Furthermore, Televisory examined the US firearms and ammunition market and the major players that manufacture c. 40% of the firearms in the nation.
Although Remington Outdoor Company is at the number one spot in terms of modern sporting rifle and long gun sales, it holds a number three spot in total ammunition sales (as shown in the above table). The company’s total sales were $808.9 million (2015), this was a decline from $939.3 million (2014) as a result of restructuring and start-up costs of $7.8 million and $9.9 million (recognised for 2015). This translated into average revenue per unit produced at c. $1,950. The firm is the largest employer in the domestic firearm market with around 2,600 employees and nearly 3,000 international staff. The company’s average cash OPEX amounted to c. $1,900 in 2015.
Secondly, for Smith & Wesson, the revenue decreased by 15.2% (2014) and amounted to $552 million or on an average the revenue per unit sold was $376. In the firearms division, the sale of handguns registered a drop of 6.5% (2014), while long guns and Walther products registered a decline of 41.9% and 91.0% respectively. This drop is attributed to the excess channel inventory that was used to satiate the demand for products of the firm. Smith & Wesson employ nearly 1,600 people in America.
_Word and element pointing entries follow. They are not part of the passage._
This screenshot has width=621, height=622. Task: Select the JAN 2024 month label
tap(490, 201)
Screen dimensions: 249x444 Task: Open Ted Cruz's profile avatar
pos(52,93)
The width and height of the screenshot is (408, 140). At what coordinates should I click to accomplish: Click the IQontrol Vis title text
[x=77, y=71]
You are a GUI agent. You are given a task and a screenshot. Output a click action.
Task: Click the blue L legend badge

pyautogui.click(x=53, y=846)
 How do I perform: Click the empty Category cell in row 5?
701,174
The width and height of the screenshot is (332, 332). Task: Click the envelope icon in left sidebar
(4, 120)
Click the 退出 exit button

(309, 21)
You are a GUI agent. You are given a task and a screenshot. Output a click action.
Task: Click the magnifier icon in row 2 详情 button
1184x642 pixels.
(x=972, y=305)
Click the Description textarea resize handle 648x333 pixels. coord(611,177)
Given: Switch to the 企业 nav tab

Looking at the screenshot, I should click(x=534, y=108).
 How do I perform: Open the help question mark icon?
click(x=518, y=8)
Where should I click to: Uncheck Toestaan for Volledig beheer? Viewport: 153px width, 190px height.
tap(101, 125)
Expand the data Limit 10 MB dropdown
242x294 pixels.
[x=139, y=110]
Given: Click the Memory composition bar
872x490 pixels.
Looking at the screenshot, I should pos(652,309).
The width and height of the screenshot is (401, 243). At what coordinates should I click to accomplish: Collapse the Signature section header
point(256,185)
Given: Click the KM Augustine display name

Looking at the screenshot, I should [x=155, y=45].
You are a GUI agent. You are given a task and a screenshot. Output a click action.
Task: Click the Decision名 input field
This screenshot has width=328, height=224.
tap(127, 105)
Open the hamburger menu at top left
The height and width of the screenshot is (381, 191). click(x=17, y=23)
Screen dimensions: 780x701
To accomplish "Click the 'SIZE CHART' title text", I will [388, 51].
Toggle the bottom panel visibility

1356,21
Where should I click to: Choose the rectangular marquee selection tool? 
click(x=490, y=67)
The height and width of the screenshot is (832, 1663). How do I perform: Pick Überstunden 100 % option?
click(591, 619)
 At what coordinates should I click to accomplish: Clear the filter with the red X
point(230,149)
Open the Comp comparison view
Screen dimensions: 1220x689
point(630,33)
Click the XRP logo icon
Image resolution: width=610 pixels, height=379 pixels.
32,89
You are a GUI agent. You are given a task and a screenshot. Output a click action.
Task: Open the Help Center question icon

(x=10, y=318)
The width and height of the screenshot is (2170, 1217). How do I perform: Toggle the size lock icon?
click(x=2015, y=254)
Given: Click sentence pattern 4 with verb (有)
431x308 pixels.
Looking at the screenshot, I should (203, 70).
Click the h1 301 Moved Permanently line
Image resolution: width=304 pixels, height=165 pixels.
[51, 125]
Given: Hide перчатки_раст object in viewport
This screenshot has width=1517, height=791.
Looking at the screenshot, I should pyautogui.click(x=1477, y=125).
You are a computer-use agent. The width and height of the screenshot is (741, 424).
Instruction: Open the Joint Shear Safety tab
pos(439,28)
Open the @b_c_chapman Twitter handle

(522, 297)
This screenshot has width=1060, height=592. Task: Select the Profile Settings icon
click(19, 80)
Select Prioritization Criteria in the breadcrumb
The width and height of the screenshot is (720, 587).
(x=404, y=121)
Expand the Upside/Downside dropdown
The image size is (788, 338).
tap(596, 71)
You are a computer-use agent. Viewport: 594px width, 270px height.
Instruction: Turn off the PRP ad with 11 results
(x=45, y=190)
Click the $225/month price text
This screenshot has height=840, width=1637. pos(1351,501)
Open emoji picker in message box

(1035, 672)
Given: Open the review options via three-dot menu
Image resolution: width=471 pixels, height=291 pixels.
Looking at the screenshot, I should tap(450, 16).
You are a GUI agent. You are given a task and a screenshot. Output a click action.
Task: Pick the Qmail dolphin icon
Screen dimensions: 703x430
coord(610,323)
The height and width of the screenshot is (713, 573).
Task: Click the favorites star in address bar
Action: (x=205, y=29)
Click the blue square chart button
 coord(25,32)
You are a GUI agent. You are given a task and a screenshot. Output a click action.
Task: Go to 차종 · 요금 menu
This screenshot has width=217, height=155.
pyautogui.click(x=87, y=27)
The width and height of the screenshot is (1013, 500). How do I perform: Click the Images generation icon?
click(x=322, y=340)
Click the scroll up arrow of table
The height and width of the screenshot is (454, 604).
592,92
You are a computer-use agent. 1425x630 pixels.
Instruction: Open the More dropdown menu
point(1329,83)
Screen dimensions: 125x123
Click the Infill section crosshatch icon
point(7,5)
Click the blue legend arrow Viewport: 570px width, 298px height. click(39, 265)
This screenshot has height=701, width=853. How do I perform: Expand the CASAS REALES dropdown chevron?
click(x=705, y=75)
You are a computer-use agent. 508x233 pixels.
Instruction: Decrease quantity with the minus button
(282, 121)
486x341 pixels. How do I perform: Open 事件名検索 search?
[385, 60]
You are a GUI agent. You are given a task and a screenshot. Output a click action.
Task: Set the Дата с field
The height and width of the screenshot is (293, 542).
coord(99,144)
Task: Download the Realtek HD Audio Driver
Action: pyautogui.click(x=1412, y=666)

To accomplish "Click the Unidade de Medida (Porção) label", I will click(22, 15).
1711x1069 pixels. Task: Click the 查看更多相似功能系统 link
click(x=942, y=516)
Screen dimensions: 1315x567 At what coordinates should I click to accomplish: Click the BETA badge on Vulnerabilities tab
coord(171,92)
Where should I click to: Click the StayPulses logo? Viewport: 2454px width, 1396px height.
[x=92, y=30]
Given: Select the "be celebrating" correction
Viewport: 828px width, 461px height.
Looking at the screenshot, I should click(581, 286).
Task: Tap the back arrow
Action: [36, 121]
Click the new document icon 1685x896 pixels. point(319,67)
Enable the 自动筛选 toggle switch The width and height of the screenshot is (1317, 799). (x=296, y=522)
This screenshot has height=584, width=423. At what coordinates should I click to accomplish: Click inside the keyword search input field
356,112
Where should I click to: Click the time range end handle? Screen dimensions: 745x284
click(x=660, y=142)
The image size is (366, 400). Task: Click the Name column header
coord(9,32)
Its average cash OPEX per unit produced translated to almost $292 (as of 2015).
Sturm Ruger, the biggest gun-maker in the country, serves only the domestic market with its revenues registering an increase of c. 0.5% (2015) over the previous year and volume to the tune of c.1.6 million products. The average revenue per unit produced, thus, translated to $316, while average cash OPEX totalled c. $200. The company claims to employ over 1,230 full-time staff with approx. 49% of its workers are in the firm for over 10 years.
The National Instant Criminal Background Check System (NICS) reported that background checks [as adjusted by the National Shooting Sports Foundation (NSSF)] increased by 10%, suggesting a jump in the demand for firearms for the period 2015-16. This increase in demand is attributable to reasons such as stronger-than-usual-seasonal industry demand due to the political campaigns for elections, increased production catering to products in demand, strong demand for newly launched products, etc. Therefore, all three manufacturers registered a growth in their revenues in 2016 (as shown in the above infographic).
In conclusion, it can be stated that the firearms industry in the United States is a $16 billion enterprise that offers employment to thousands of people and contributes billions in tax revenue. Although it is yet to be seen if more stringent gun control measures will be implemented in the future, with an approx. 300 million firearms possessed by people in the US, it is more than apparent that a gun control regulation in the industry will be met with resistance. Presently, guns are a norm in the US as is the debate pertaining to the Second Amendment and both will remain a salient feature of the American culture.